A Week in Korea Pt 3: A brief glimpse into the workings of Korea's largest chaebol companies. And food. Always food.
The first 'industry' visit of our #kacsmedia trip involved a 2hr trip out to Ulsan via the KTX 'bullet train' to tour Hyundai's Ulsan Factory, a sprawling factory complex with its own bus system and apartments for workers, which produces over a million cars every year. I'd never seen a car factory up close before so it was definitely a new experience, though we were only allowed to tour a factory that already had a pre-constructed path for visitors with relevant information and signs. I realised I was subconsciously thinking of conveyor-belt factories as a snaking, linear line, interspersed by 'stations' of workers. The dense layout, full of snaking ramps, hangers for incomplete car doors and conveyer lines on various levels was a whole other level of complexity that I had not expected, an integration of machine infrastructure and human workers ruled by the pace of a churning, steady whole.
Funny how what I really found myself searching for were the human elements - a coat hanging on makeshift 'walls' of a rest station, a worker starting into his phone, a thermos on the table alongside a packed lunch, and workers waving to us from below our 'tour bridge' as the conveyor belt ground to a stop and everyone retreated for lunch.
The bare, no-frills nature of the factory line was pretty interesting to reconcile with the impeccably shiny display room where we got to see the Hyundai Equus x Hermes collaboration concept vehicle in person. I'm not much of a car person but I do love how zooming in on the parts turns the car into a more abstract assemblage of lines and shapes. I'm not a huge fan of the bright orange-y colour of the leather they chose, but the crocodile leather does make a really interesting texture for the interior.
There is no mistaking that Samsung Digital City is a technology park; you can see it in the neatly lined streets, the smooth, clean and white interiors and abundance of glass panes, and it is continuing to expand into building a public park area to make the 'city' aspect of its name more relevant. It's interesting to consider the role of corporations like Samsung in the context of South Korean society, precisely because they are involved with so many aspects of people's daily lives, from home appliances to theme parks.
The Samsung Innovation Museum we visited (open to the public), with its flawlessly polished videos, minimalist displays and bursting with smart screen technology, was exactly what you'd expect a 'modern' technology museum to look like. We tend to associate smart screens with digital devices and often with doing something, so it's quite a change to see them as a permanent fixture that can increase the amount of information 'displayed' within a museum and make the whole process more interactive and like 'storytelling', rather than a passive display. The inside of the museum essentially traces the evolution of technology in human history, and, of course, Samsung's role in all of it. If you're a technology buff, the well-designed and presented museum could be an interesting visit.
The highlight of the museum was a short video showing a potential 'day in the life of the future', which highlighted a whole bunch of technological ideas either in development or 'imagined', ranging from lifestyle augmenting 'smart' house goods to medical and communication technologies. We also got to have a look at some of Samsung's most recent products, including their Gear VR headset and the new Samsung Gear watch that had just been released. I think everyone who put the Gear VR headset on went through the same, "...huh... *looks up* WHOA! *looks slowly around* WHOAAAAAA...." reaction. What really struck me was that there was this really noticeable transition when raising the VR headset to your eyes between 'okay there are two eye holes I need to look through' to being completely and utterly immersed in the visuals, like a blink and then you're suddenly in a cartoon world, looking at a virtual TV playing cartoons.

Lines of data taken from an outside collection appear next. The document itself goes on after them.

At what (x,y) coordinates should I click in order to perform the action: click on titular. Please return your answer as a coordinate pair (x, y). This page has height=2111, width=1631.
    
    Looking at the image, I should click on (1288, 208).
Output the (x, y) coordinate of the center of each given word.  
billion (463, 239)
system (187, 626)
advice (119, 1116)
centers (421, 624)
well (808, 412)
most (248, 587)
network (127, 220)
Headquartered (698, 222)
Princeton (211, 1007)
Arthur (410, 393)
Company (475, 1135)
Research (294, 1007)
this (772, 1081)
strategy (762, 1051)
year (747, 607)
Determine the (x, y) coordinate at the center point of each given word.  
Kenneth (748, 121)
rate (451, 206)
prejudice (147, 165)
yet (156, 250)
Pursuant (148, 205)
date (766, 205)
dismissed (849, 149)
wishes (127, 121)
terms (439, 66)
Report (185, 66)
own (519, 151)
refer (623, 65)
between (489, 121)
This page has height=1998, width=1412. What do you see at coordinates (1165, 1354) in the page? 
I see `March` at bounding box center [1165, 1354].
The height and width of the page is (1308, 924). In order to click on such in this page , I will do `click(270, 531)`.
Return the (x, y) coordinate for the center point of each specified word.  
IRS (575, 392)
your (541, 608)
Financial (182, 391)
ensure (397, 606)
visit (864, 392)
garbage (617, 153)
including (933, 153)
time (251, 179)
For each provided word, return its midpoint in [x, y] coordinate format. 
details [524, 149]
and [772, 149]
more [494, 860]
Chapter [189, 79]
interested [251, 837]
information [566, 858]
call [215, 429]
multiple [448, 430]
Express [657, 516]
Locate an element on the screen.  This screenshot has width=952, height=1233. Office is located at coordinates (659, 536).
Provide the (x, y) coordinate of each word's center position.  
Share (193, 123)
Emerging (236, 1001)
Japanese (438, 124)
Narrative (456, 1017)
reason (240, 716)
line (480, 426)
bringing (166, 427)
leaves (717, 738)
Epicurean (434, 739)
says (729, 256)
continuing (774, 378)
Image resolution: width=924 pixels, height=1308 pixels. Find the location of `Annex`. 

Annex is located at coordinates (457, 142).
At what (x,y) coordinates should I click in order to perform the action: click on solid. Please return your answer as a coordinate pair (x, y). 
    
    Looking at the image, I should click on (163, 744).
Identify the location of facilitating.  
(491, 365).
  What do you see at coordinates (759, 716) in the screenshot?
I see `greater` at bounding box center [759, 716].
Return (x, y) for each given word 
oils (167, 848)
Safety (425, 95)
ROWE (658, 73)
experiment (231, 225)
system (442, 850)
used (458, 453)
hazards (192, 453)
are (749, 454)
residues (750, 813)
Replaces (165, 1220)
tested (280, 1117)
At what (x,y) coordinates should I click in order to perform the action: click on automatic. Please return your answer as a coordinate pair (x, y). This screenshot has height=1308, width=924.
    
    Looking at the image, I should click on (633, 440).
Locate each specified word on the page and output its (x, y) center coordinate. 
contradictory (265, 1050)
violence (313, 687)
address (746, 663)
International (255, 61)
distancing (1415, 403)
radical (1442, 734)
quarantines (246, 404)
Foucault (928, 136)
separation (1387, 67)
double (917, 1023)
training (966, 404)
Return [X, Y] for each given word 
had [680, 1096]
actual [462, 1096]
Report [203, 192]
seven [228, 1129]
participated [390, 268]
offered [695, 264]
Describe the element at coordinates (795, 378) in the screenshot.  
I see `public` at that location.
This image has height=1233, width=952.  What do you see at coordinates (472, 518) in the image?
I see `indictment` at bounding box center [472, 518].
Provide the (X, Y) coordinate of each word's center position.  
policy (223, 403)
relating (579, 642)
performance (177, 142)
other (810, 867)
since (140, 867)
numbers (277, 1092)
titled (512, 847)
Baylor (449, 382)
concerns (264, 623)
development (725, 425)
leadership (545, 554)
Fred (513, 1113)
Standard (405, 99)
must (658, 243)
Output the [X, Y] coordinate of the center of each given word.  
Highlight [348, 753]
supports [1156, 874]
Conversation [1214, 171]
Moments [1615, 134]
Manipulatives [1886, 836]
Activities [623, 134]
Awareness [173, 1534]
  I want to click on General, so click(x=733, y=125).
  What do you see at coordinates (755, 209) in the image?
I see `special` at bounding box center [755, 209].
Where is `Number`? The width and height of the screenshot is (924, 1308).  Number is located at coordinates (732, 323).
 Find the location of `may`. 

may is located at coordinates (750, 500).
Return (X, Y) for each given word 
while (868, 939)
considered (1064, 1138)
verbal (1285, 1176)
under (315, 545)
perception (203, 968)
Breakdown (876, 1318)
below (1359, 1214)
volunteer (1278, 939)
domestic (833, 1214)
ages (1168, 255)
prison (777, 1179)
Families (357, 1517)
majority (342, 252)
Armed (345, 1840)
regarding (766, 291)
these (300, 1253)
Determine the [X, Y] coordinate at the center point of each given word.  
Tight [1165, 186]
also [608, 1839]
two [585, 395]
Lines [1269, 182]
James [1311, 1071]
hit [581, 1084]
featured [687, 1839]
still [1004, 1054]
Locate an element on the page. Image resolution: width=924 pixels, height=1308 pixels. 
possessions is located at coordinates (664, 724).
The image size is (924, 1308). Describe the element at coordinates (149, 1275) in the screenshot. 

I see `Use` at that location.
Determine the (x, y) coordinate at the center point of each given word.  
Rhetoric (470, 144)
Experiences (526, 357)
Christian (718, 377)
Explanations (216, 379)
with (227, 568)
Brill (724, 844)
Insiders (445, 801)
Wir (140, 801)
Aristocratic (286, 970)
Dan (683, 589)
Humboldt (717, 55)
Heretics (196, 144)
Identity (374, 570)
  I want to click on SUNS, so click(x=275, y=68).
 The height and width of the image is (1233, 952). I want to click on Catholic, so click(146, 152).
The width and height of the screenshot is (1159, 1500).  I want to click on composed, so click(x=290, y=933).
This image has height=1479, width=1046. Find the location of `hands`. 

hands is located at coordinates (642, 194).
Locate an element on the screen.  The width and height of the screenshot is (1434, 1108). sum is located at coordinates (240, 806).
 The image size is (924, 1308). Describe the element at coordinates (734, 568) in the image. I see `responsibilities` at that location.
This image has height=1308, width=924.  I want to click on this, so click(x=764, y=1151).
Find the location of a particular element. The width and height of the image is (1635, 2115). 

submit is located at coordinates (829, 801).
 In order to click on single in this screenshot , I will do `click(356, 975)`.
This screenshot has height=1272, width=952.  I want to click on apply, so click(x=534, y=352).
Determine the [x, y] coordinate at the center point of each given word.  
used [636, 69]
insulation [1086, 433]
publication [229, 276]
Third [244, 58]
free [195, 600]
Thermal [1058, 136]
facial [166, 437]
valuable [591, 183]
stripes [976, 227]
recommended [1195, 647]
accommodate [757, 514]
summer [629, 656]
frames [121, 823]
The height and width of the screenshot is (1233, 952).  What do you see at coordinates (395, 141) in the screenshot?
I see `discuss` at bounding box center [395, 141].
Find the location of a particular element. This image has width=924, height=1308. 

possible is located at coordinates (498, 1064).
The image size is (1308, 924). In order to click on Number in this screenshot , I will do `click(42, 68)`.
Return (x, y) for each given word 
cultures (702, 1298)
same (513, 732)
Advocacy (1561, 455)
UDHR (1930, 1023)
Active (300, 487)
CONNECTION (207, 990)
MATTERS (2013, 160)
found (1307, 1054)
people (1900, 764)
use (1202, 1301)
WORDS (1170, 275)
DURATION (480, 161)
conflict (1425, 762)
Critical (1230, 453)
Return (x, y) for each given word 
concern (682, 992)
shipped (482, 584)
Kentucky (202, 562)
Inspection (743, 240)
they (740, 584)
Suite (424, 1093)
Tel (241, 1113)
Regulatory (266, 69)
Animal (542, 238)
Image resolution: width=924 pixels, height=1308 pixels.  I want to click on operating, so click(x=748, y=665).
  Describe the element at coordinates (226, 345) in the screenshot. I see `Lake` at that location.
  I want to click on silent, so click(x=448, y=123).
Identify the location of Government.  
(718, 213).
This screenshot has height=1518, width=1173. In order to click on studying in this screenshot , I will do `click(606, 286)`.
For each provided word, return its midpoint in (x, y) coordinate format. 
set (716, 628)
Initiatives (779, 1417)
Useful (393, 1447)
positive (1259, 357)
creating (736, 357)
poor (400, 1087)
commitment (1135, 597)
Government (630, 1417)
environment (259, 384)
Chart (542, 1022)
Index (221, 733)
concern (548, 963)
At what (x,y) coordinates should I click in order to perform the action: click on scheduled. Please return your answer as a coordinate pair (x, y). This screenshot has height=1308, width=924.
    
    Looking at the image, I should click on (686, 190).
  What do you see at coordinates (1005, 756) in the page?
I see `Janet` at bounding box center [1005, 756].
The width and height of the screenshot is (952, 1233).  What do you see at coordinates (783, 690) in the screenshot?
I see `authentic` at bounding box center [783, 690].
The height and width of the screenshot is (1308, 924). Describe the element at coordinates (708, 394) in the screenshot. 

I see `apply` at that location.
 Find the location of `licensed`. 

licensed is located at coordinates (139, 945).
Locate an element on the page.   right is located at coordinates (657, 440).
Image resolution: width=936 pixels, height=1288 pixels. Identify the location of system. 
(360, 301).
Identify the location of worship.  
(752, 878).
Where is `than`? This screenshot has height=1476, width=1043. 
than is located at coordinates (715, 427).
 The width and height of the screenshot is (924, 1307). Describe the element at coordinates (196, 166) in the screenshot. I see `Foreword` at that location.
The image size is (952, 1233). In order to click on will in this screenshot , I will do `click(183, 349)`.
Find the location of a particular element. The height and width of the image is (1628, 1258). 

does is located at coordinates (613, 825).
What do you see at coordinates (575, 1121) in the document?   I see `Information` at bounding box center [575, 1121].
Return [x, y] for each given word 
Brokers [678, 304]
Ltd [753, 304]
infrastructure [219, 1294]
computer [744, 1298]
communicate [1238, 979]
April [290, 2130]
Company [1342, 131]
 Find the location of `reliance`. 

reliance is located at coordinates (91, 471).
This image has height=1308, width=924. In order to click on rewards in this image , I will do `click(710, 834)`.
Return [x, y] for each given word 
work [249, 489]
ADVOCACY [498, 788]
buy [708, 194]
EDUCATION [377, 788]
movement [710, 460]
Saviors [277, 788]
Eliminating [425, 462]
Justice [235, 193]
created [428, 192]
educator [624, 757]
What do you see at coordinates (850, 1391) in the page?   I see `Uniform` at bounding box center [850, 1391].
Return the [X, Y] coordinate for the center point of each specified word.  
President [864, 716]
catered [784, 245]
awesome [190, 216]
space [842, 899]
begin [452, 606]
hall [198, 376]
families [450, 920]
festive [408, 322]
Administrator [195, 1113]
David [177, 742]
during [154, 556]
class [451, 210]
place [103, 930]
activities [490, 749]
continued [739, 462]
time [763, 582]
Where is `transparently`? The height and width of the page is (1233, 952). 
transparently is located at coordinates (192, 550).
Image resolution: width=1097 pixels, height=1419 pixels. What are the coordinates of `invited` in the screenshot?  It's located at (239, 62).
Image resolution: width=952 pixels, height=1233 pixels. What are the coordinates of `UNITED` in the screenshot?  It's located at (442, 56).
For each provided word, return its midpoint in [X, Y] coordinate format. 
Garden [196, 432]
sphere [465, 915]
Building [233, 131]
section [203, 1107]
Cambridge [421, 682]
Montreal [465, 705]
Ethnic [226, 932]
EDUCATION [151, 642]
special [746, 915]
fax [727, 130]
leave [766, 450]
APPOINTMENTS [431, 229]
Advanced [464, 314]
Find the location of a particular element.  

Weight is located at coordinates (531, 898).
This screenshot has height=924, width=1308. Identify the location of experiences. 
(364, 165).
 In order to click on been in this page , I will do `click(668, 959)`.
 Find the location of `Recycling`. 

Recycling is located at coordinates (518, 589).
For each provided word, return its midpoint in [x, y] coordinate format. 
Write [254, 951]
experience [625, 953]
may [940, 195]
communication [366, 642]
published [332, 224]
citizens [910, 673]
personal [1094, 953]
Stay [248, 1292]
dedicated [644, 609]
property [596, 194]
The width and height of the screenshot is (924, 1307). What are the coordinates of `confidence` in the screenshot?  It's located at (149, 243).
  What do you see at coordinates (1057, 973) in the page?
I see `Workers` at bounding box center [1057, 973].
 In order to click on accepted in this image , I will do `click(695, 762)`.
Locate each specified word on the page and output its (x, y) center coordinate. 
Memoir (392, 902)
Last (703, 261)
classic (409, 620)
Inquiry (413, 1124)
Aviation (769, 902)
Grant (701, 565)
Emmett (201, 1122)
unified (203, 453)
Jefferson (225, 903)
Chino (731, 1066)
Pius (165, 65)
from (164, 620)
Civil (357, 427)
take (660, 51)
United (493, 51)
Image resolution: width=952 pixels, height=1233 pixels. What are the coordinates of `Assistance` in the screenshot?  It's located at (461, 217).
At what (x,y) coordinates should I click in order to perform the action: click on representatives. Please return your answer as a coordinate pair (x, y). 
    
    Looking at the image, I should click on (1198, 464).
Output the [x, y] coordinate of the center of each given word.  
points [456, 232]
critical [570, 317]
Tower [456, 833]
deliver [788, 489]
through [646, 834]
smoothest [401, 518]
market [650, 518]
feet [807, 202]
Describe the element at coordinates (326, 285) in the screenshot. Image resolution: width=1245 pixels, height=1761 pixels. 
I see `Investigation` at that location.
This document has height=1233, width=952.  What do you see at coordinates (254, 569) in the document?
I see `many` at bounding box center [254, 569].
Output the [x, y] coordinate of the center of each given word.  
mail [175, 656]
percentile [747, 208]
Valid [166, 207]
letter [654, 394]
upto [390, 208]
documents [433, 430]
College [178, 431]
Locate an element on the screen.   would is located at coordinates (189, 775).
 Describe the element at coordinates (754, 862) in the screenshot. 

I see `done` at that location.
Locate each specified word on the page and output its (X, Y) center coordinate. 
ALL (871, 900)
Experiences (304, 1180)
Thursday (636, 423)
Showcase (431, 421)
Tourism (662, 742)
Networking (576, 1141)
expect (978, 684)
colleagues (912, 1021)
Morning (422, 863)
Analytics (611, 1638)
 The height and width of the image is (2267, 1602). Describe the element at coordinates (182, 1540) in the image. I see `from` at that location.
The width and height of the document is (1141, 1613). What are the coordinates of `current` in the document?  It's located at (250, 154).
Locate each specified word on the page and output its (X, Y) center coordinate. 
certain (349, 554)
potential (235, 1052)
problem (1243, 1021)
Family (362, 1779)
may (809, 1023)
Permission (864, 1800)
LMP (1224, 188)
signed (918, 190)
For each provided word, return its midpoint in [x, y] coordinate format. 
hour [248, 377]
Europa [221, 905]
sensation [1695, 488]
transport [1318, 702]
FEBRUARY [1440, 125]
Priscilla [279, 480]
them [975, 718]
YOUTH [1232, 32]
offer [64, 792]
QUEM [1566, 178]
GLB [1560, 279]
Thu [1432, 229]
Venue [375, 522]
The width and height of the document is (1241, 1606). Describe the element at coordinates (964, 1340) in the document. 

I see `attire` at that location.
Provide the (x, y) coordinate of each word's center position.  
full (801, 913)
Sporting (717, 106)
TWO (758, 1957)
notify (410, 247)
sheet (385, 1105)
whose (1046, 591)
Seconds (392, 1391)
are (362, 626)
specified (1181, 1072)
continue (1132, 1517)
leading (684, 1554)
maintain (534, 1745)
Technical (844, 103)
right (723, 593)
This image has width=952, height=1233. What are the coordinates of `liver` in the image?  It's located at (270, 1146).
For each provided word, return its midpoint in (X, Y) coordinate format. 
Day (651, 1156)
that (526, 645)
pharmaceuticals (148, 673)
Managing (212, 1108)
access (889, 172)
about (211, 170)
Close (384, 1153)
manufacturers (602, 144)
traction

I have to also mention the Anycall phone, which was the first (?) digital camera phone for Samsung because that brought back a whole flood of 'vintage' K-pop memories from the early 2000s, especially this particular ad for Anycallby Junsu, BoA, Tablo and Jin (Brazillian dystopic city jamming out to K-pop!), and this haptic ad with DBSK and SNSD. Soft culture - it's a powerful thing.
ur final 'official' trip visit was to the Korean Foundation, a government body dedicated to promoting bi-lateral relations and cultural exchanges overseas, and one of the primary sponsors for our trip. After a quick de-brief and discussion about Australia and Korean cultural ties, we went down to explore their gallery, which was displaying a beautifully presented exhibition on various Korean food traditions, complete with crafted 'models' of distinctive Korean cuisine, and displays of various utensils, table set-ups and drinking games. There was a whole display devoted to showcasing the various colours of bibimbap, using bits and pieces of fabric, buttons and miscellaneous knick-knacks. Note, also, the iconic striped slipper of Korean food delivery men #avantgardefashion.